4. Several volumetric indications were identified at or below the expansion transition region. Two of the indications were identified with outside diameter stress corrossion cracking (ODSCC) and one with primary water stress corrosion cracking. Given a fully expanded tube, it is unlikely that ODSCC will occur deep in the tubesheet region. For the two tubes with indications of ODSCC, please address the position of the bottom of the expansion transition in relation to the top of the tubesheet. If the indications are below the bottom of the expansion transition, please briefly discuss the root cause of these indications. Also, did PSEG identify any ODSCC volumetric indications below the expansion transition region?
5. Plants with SGs of similar design have noticed both cold-leg thinning and outside diameter stress corrosion cracking to occur in the same region of the tube bundle. To effectively size an indication (for implementation of the tube plugging limits), it is important to know the cause of an eddy current indication. Discuss how you confirm the nature of degradation at the tube supports on the cold-leg side (e.g., do you perform rotating probe examinations at all these locations). Also, how is cold-leg thinning distinguished from ODSCC?
6. Loose parts have resulted in several forced shutdowns including tube ruptures. For the tubes with loose part signals, discuss whether the presence of the parts were visually confirmed and whether the parts were removed from the SG. If the parts were not removed, summarize the technical basis for leaving these parts in service (i.e., were any potential loose part signals identified, and how were they dispositioned?)
7. For the two tubes with previous indications of loose part wear which were preventively plugged during 2R12, please discuss whether the size of these indications changed with time. If the size changed, please discuss the reason for the change given the part was removed in 2R7.
8. One of the lessons learned from the Indian Point 2 tube rupture was that noise (data quality) can affect detectability of flaws and can represent a significant condition adverse to quality (refer to Regulatory Issue Summary 2000-22). Please briefly discuss whether the noise in the U-bend region was monitored during the inspection and whether the noise levels in the U-bend region were less than the noise levels in the qualification data set for the technique used to inspect this region.
9. Given the potential for flaws to initiate in/at/near manufacturing anomalies and/or freespan differential signals, please briefly discuss the following:

What constitutes a change in the bobbin signal (e.g., 0.1 volt change, phase angle change of 3 degrees, etc.)? Are the signals compared to the baseline inspection? If not, why not?
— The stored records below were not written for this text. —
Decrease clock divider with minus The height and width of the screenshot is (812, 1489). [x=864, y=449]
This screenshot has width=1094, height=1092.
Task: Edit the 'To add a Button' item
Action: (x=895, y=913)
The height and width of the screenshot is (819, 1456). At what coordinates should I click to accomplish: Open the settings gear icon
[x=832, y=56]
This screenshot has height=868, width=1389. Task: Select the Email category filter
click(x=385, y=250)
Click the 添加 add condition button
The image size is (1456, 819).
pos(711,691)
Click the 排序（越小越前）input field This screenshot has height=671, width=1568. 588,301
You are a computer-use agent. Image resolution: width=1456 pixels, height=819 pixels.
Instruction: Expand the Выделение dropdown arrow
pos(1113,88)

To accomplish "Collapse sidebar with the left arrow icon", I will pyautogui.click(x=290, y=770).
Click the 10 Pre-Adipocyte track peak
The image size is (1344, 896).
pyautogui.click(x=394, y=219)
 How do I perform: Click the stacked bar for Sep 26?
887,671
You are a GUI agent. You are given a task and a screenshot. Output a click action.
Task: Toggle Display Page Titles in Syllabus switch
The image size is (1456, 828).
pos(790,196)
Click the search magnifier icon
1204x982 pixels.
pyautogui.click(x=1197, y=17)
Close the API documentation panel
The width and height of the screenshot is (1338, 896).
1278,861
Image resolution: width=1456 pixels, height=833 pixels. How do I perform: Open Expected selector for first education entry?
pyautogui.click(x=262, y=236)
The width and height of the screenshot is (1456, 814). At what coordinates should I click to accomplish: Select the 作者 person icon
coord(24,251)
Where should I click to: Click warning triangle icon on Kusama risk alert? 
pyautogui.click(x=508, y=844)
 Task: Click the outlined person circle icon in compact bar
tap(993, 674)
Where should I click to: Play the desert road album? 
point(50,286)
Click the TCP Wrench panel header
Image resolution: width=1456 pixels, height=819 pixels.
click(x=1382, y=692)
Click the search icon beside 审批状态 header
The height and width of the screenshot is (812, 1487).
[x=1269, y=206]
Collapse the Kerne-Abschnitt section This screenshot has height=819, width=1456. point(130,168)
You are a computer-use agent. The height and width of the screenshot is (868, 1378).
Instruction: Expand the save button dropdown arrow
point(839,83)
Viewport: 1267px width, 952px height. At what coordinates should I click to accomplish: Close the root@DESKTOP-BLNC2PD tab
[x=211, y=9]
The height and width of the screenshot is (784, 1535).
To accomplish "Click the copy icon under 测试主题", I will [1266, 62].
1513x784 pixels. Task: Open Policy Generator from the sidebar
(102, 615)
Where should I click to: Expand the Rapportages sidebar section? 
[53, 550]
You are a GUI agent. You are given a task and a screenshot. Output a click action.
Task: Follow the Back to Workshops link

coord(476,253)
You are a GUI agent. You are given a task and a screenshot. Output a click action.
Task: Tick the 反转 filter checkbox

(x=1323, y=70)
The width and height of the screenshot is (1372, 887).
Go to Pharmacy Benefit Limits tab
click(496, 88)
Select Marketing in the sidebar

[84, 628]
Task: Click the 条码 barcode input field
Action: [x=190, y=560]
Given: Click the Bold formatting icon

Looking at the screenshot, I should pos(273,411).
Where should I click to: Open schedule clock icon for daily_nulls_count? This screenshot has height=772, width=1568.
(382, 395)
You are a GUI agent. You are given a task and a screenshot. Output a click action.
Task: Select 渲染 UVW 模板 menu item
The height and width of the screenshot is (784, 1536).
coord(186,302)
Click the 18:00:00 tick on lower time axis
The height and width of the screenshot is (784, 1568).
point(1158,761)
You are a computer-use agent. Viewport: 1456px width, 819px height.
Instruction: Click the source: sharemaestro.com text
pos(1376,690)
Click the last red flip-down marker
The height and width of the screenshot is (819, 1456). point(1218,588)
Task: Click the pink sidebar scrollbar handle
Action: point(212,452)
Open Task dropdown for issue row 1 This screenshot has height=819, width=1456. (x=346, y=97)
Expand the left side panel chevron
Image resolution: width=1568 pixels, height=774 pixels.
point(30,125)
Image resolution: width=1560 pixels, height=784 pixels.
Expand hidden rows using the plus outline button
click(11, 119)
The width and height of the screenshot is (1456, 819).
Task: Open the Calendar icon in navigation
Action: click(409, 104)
For the criteria used to determine if a signal exhibits little or no change, briefly discuss how the criteria was determined (e.g., was test repeatability evaluated for these types of indications such that the criteria would identify a signal change when the change was greater than normal test repeatability).

10. Since tube plugs serve as the reactor coolant pressure boundary and potentially as the containment boundary, for the plugs which were observed to be wet or had indication of boron deposits, please summarize your basis for concluding that no action was required. Please briefly discuss whether any examinations (other than visual) were performed on these plugs.